**EXERCISE DETAILS:** Can you copy the lines below verbatim, from the line containing "Select Properties from the context menu" up to and including the line containing "Action: click(726, 207)"?

§

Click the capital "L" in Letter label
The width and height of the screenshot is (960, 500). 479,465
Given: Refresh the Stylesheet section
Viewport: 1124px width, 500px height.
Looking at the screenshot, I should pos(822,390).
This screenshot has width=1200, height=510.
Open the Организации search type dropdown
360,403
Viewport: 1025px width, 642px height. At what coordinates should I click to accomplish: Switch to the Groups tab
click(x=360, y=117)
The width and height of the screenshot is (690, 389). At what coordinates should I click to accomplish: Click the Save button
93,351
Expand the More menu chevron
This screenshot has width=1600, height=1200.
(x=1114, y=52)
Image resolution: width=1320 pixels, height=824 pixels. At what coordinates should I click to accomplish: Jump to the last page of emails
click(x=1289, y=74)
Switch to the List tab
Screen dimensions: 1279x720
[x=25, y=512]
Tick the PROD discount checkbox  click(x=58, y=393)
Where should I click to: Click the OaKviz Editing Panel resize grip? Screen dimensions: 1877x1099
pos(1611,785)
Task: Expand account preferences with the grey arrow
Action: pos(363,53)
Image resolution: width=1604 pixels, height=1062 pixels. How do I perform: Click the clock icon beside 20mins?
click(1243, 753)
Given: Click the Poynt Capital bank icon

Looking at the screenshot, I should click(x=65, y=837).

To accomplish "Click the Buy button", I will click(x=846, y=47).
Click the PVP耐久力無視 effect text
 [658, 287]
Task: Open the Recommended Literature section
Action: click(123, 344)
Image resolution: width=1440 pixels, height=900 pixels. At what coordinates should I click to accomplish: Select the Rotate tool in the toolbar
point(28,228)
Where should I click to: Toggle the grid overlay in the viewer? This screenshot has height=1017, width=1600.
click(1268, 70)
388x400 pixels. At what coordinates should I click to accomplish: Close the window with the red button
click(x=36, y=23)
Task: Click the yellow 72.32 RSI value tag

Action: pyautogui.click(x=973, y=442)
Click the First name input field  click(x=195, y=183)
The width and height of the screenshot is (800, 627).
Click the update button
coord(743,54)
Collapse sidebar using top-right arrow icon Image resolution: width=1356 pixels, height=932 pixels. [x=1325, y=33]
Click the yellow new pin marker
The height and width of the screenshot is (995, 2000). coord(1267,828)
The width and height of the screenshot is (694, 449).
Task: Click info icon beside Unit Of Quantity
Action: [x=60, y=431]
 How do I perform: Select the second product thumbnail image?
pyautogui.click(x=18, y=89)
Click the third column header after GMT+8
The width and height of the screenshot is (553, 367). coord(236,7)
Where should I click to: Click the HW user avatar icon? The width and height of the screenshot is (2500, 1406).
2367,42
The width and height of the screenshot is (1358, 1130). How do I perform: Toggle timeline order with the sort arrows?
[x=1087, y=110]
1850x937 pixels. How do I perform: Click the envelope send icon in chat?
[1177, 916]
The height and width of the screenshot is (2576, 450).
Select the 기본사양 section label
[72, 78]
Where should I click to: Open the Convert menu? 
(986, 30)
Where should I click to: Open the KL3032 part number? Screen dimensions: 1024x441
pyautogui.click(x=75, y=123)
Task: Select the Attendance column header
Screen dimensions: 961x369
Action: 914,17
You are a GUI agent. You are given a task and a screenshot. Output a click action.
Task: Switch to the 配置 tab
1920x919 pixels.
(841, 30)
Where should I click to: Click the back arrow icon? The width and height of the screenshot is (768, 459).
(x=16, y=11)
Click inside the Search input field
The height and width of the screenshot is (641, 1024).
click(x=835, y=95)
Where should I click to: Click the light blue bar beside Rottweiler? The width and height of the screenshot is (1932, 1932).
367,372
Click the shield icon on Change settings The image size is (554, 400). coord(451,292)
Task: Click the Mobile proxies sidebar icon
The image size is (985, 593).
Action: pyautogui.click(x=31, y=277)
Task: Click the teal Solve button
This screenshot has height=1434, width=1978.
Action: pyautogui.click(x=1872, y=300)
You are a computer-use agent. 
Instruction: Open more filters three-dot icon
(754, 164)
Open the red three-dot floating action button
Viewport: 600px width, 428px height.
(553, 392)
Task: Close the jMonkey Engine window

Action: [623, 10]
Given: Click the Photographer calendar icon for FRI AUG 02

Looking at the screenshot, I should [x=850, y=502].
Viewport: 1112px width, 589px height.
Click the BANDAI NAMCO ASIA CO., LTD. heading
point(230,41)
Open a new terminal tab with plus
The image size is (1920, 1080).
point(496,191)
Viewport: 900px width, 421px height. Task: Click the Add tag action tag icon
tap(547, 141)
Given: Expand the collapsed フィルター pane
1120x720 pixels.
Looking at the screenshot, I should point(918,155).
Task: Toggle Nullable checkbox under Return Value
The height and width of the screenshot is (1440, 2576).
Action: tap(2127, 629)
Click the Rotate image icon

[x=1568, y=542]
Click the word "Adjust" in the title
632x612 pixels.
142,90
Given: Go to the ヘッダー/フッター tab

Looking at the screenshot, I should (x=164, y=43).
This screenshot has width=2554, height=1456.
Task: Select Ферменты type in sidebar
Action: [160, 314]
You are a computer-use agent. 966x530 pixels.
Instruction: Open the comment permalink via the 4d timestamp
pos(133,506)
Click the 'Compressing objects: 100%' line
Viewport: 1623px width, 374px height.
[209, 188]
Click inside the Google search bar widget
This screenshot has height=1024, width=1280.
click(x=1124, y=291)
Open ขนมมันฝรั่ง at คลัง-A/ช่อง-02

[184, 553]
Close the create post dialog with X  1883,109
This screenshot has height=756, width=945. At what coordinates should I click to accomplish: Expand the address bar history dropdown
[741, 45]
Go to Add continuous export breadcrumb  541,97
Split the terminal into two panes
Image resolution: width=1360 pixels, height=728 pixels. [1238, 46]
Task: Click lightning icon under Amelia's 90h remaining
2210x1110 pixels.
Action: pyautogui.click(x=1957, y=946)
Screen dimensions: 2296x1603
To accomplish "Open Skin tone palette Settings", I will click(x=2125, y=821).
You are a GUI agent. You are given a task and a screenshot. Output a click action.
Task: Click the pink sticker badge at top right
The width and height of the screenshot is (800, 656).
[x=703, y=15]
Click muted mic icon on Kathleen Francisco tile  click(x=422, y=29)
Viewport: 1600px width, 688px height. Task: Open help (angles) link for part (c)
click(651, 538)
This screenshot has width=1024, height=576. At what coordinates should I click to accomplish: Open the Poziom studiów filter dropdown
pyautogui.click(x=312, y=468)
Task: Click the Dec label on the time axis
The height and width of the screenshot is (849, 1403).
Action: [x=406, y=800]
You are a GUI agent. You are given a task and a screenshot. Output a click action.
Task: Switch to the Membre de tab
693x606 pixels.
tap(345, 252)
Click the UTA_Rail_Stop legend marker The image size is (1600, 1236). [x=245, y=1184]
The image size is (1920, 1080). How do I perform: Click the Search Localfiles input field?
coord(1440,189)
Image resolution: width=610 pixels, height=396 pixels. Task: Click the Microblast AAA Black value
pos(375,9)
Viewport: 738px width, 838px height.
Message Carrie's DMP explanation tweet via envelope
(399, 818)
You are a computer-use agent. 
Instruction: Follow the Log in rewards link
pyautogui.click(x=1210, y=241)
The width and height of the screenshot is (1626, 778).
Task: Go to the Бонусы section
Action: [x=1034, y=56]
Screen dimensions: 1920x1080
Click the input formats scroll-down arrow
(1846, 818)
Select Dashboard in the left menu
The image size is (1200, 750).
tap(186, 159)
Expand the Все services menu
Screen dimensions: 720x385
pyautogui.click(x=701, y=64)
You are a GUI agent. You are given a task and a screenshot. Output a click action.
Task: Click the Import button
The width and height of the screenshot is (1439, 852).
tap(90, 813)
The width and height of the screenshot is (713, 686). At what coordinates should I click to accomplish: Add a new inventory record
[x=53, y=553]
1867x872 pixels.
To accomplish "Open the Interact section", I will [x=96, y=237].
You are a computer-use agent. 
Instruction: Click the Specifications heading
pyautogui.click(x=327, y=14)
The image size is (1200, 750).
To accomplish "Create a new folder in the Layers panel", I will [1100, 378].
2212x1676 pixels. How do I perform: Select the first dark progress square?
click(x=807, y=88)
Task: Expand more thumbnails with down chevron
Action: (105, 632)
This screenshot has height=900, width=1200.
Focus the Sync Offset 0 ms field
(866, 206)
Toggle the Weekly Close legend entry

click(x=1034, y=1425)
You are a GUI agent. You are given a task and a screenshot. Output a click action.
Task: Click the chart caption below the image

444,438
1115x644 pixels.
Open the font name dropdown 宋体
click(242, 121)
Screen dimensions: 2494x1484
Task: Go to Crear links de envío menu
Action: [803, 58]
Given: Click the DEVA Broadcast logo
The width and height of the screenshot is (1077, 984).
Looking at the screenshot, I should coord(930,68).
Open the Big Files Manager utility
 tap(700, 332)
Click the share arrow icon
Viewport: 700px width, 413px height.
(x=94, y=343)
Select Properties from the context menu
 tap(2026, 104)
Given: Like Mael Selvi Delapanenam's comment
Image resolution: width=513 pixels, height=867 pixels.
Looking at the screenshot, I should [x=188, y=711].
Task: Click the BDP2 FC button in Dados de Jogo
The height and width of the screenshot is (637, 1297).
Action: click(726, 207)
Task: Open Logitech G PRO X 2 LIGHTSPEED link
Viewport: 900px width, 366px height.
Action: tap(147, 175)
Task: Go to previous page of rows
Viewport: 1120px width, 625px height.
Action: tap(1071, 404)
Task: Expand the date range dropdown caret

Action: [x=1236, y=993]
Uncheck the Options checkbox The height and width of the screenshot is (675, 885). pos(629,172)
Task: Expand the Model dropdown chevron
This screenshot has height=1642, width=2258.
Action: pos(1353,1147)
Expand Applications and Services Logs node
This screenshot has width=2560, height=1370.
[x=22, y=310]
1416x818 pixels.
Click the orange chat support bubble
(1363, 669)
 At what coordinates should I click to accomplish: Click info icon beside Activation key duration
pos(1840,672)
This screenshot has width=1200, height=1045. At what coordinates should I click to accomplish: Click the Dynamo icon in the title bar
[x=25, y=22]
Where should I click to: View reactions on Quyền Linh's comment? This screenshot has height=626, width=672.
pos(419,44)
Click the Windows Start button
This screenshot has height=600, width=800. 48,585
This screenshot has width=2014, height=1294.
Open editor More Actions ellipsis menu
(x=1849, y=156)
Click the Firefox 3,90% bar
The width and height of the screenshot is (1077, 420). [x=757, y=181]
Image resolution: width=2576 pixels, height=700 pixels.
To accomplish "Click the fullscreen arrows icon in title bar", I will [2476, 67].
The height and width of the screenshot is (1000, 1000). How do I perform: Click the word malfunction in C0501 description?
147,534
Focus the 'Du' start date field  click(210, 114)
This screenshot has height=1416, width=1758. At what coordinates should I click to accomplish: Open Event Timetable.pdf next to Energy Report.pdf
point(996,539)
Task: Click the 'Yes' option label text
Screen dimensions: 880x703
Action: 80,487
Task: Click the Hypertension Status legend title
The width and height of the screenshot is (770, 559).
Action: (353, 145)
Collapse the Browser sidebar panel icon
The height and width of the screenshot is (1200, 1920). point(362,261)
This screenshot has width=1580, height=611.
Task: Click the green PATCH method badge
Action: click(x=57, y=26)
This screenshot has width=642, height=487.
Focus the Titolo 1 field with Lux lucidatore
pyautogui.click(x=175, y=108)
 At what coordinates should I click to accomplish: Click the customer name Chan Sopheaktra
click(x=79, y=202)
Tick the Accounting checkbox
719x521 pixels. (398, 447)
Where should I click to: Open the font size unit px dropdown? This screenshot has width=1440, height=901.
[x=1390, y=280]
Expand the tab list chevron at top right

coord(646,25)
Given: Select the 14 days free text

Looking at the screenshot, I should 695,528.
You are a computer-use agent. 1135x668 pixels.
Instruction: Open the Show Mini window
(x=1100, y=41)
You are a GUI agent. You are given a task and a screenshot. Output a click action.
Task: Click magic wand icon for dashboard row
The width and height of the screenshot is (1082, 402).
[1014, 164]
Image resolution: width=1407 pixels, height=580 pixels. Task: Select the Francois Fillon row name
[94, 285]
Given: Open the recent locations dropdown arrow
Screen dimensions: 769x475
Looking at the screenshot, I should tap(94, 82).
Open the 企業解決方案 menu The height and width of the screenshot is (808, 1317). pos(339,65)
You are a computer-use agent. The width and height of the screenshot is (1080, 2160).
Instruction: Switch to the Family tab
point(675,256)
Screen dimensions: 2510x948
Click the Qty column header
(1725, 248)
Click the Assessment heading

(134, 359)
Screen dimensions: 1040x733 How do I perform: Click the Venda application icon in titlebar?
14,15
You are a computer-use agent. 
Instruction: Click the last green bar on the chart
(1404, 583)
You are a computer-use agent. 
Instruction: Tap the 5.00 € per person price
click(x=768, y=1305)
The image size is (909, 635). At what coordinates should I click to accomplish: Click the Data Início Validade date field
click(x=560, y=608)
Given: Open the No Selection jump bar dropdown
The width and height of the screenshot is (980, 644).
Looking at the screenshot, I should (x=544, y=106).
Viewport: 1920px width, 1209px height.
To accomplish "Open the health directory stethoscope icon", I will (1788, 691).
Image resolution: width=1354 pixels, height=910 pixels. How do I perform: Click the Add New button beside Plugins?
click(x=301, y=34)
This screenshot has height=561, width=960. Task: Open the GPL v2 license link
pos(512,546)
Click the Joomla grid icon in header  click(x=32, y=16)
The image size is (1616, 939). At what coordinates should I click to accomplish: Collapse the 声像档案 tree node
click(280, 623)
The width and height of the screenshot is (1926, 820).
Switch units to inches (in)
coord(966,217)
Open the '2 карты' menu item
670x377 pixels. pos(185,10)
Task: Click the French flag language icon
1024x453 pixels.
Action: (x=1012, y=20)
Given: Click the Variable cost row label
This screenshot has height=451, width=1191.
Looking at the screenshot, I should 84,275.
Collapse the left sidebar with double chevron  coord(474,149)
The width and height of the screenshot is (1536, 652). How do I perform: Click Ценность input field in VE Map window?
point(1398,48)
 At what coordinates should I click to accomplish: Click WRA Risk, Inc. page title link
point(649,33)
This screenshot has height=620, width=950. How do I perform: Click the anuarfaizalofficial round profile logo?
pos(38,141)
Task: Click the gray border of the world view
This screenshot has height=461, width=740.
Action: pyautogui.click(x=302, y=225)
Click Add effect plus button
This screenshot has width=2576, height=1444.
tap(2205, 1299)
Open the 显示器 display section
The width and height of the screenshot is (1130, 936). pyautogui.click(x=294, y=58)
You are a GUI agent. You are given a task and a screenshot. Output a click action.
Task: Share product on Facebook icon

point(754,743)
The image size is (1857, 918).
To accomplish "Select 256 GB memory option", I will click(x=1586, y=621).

§

**ANSWER TO THIS PROBLEM:**
Select Properties from the context menu
 tap(2026, 104)
Given: Like Mael Selvi Delapanenam's comment
Image resolution: width=513 pixels, height=867 pixels.
Looking at the screenshot, I should [x=188, y=711].
Task: Click the BDP2 FC button in Dados de Jogo
The height and width of the screenshot is (637, 1297).
Action: click(726, 207)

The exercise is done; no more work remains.